With Rosh Hashana and a personal planned vacation this week, I had little time for anything else.
Oogi and I just returned from our first child-free weekend vacation since the twins were born (7.5 months). It was short and sweet. One night at Brown Hotel in Tel Aviv, with plenty of food, drinks, and sleep! We went for a package that included a treatment in their in-house spa, fancy dinner at Meir Adoni’s Mizlala restaurant, and an excellent breakfast at Lulu Kitchen & Bar. We almost forgot how it felt to be able to just do whatever we want to. Go out for ice cream? So easy! No half-hour-long diaper bag and stroller productions! The best part? Maybe waking up at 6AM, and falling back asleep, because nobody’s crying for a morning bottle. Or maybe waking up again at 9AM, being able to just stay in bed for a while, doing nothing. Oh, the simple things…
The Weekly Review is (hopefully) a recurring summary, reviewing highlights from the last week.
Blog posts from the last week
- Continuing the website project, with a project roadmap.
- Looking for interesting things to do with my new littleBits cloud bundle.
- Continuing the SCons series, with a multi-module C++ SCons project with a separate build directory.
- The previous weekly review.
In the coming weeks, I plan to continue writing on the website side project, and the SCons series. Hopefully, I will be able to squeeze in some Mac training as well. The best way to keep up with new posts is to follow the feed.
The Internet exploded with news about the Shellshock bug. There is plenty of material covering this hot topic. The Troy Hunt coverage is pretty good with the technical details. It can be a good idea to check if you’re vulnerable. If you are, there are patching instructions for Linux and Mac. I haven’t dug into it myself, so I have no educated estimate as to how bad it is. If you believe the Internet (and you shouldn’t), it’s really bad.

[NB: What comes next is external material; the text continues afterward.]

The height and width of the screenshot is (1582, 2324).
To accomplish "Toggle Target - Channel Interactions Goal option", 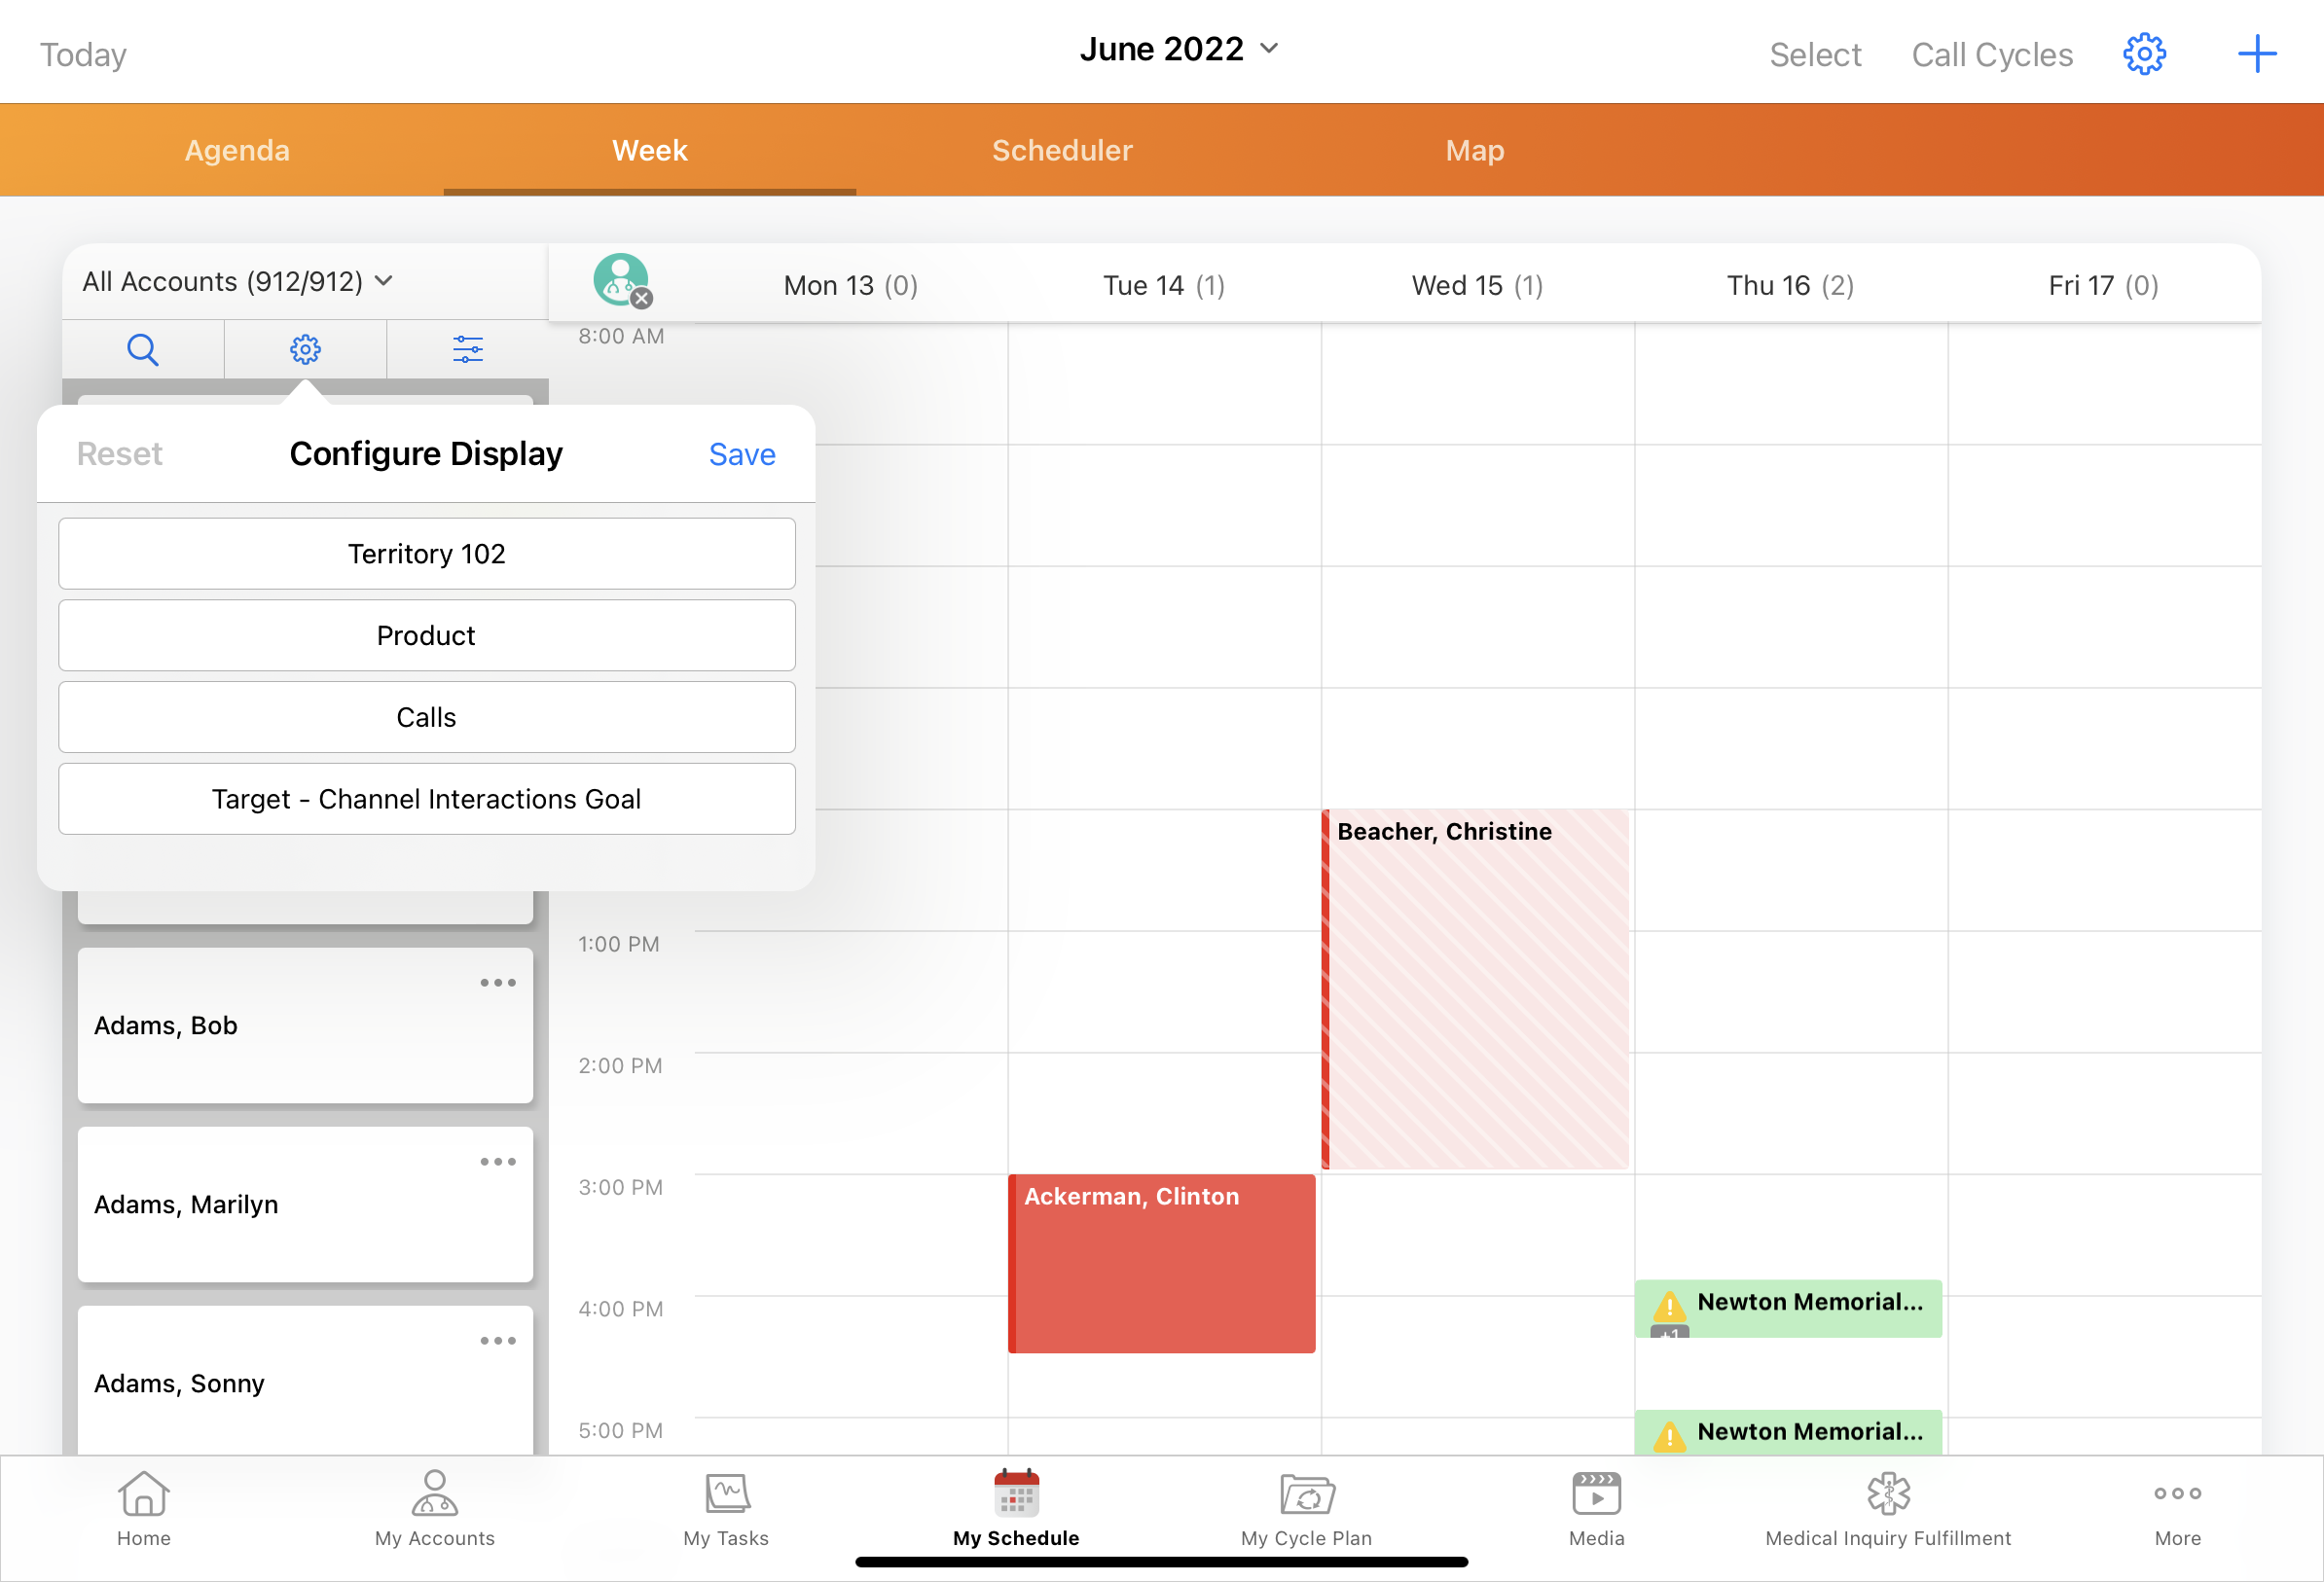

In less frustrating fronts, Eric Ravenscraft wrote a detailed article on running Android apps inside Chrome on Lifehacker. Obvious disclaimers aside, this hack has lots of potential. I love that the Android community was able to come up with this, probably putting some pressure on Google to support it officially, hopefully sooner than they planned anyway. There’s also a Chrome APK packager that helps in turning Android apps into Chrome extensions. As cool as it looks, I think I’m going to hold off on trying it myself. It seems very hacky, and I’m not sure it worths the hassle (at least for me). The only app I can think of that I really want on my PC is WhatsApp, and apparently it doesn’t work with this method (according to this Google spreadsheet of apps). Do you have Android apps you find useful on the PC? Were you able to make them work with this hack? I’d love to hear about it!
I liked the article by Belle Beth Cooper on teaching what you know. It’s sort-of what I’m doing on this blog, isn’t it? I hope I turn out to be the developer she wrote about, with the popular blog and huge audience 🙂 . Are you learning something from my posts? Let me know!
Netflix has an interesting philosophy on system testing and reliability. They actually inject failures into production to ensure fault tolerance. If you also found this interesting, you should follow their tech blog too 🙂 .
Google launched a developer survey. If you’re using Google APIs, platforms, or services, you can participate and maybe influence (I’m optimistic sometimes 🙂 ). Even if you’re more pessimistic about the potential impact of the survey, at least know your participation triggers a donation to one of six education-focused organizations: Khan Academy, World Fund, Donors Choose, Girl Rising, Raspberry Pi, and Agastya. As a Raspberry Pi user and enthusiast, the donation alone worths my effort 🙂 . The survey took me about 12 minutes to complete.